SOURCE TEXT:
┄┄┄┄┄┄┄┄┄┄

Advanced flashcards focusing on HL methodology, complex core theme debates, and contemporary issues for the IBDP Philosophy exam.
20 cards
Front
Qualia
Back
The subjective, intrinsic properties of conscious experiences (e.g., the 'redness' of red). In the 'Hard Problem' of consciousness, qualia represent the explanatory gap between physical brain processes and subjective experience, challenging physicalist reductionism.
Front
The Knowledge Argument (Mary's Room)
Back
A thought experiment by Frank Jackson. Mary, a scientist knowing all physical facts about color vision from a black-and-white room, learns something new when she sees red. This argues against physicalism by suggesting not all knowledge is physical knowledge.
Front
Compatibilism
Back
The view that determinism is compatible with free will. It redefines freedom not as the ability to do otherwise in the exact same physical situation (libertarianism), but as the ability to act according to one's desires and nature without external coercion.

┄┄┄┄┄┄┄┄┄┄

DATASET:
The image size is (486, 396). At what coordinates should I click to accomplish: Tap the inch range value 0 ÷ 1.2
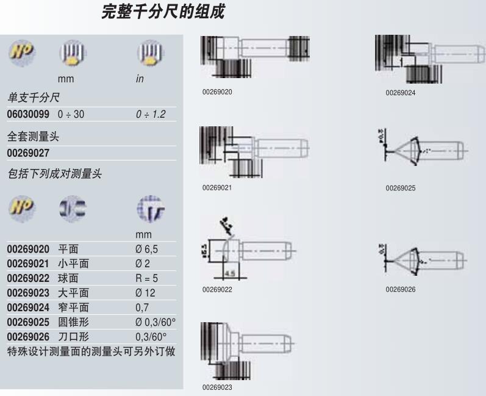tap(150, 114)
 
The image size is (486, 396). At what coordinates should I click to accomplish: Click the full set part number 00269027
tap(28, 153)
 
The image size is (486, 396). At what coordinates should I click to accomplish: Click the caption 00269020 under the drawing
tap(217, 92)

┄┄┄┄┄┄┄┄┄┄

Carry on the IBDP Philosophy flashcards after the Compatibilism card, keeping the same Front and Back layout. The records are unrelated to the text and stand on their own.

Front
Psychological Continuity Theory
Back
A theory of personal identity where a person at time T2 is the same as at time T1 if there is a connected chain of psychological states (memories, beliefs, intentions). It contrasts with biological (somatic) theories, allowing for identity transfer hypotheticals.
Front
Methodological Individualism
Back
The principle that social phenomena (laws, norms, institutions) must be explained by showing how they result from individual actions and mental states, without appealing to supernatural 'group minds' or irreducible social entities.